AI can enhance engagement for in-classroom teaching

Mitch Weiss, the Richard L. Menschel Professor of Management Practice at Harvard Business School, developed an interactive class exercise using AI to solve a real-world traffic issue. In doing so, he showed how AI can stimulate student’s problem-solving skills. This method could be useful in disciplines like public policy or urban planning, where creative solutions to societal challenges are needed.

AI and custom tutor bots

Over the past year, several faculty engaged in the development of tutor bots to facilitate student’s learning both in and outside of class. For example, Sharad Goel, Professor of Public Policy at Harvard Kennedy School of Government, built a custom AI Slackbot, “StatGPT,” to encourage students to learn through interactions with the AI, rather than AI providing direct answers. Goel’s work has led to the creation of PingPong, a multi-agent tutor bot generator now more broadly used across the Harvard Kennedy School of Government. This approach could be beneficial in subjects that require active problem-solving and shows how AI can guide but not replace the learning process.

What Now?

The Faculty Voices project represents one of many activities focused on AI in teaching and learning our teams at VPAL are engaged in. In addition to producing updates to the video collection, our colleagues at HILT continue to support the work of a university-wide AI task force.
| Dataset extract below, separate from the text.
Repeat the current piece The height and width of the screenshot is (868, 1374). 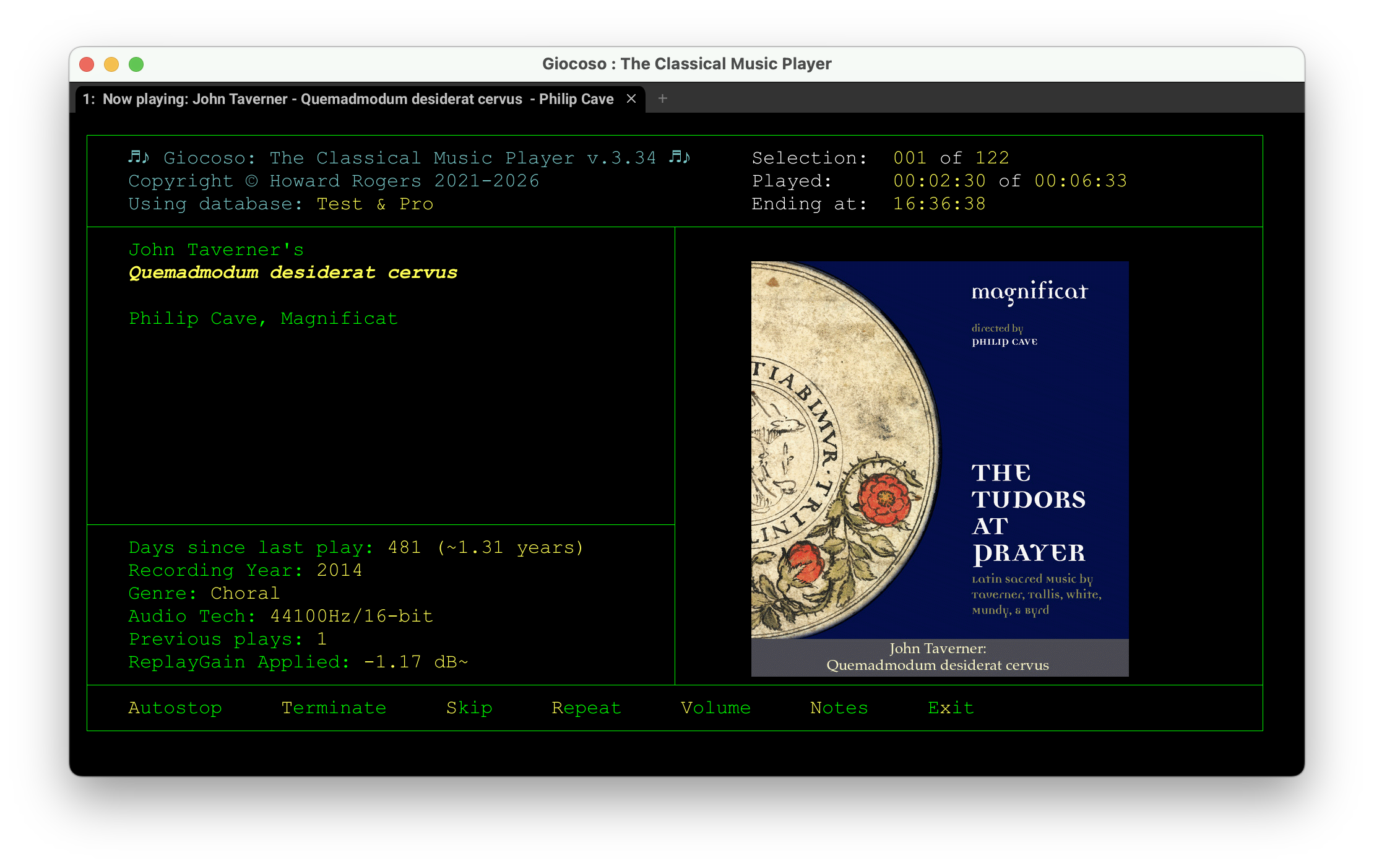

We continue to collaborate with schools and units to convene faculty and staff to share out on initiatives and developments on the use of AI in education. More recently, our office published a system prompt library, sets of structured inputs that guide an AI’s responses — for people who are creating their own custom GPTs, such as chatbots, AI tutors, and AI course assistants.

Some Final Thoughts

One of the benefits of a liberal arts education is the way in which ideas from one discipline can connect and be applied to another. This interdisciplinary approach fosters a rich learning environment, allowing for diverse perspectives and innovative solutions. I would like to believe these videos provide an opportunity for people to connect with an idea from a different area of study. For instance, educators looking for strategies to promote active learning might draw inspiration from Nicole Mills’ use of AI in her French language class or Dan Levy’s video on how he utilized AI to assess student learning and enhance classroom interactivity. These examples highlight how tools, when applied across different fields, can offer valuable insights and foster creative outcomes.
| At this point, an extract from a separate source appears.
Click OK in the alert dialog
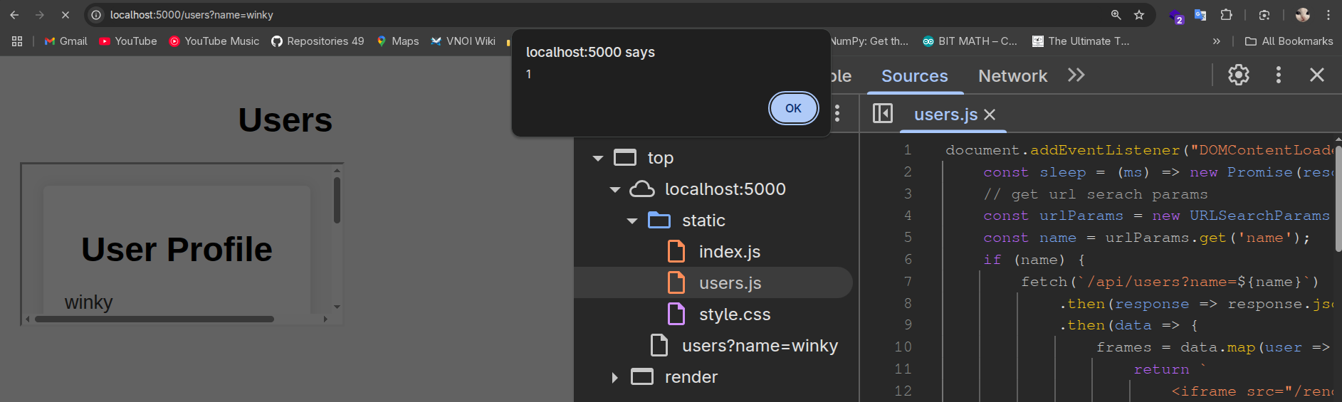The height and width of the screenshot is (402, 1342). click(793, 108)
As Liao Cheng, Lecturer on Education at HGSE, aptly puts it in her video, “It’s more important to think of these tools in these new technologies in the context of something that is not new…the essence of education doesn’t really change, but new technologies help us revisit and reflect.” This perspective reinforces the idea that while the tools and methods will evolve, the core principles of education remain steadfast, and new technologies can provide fresh ways to reflect on and enrich these enduring principles.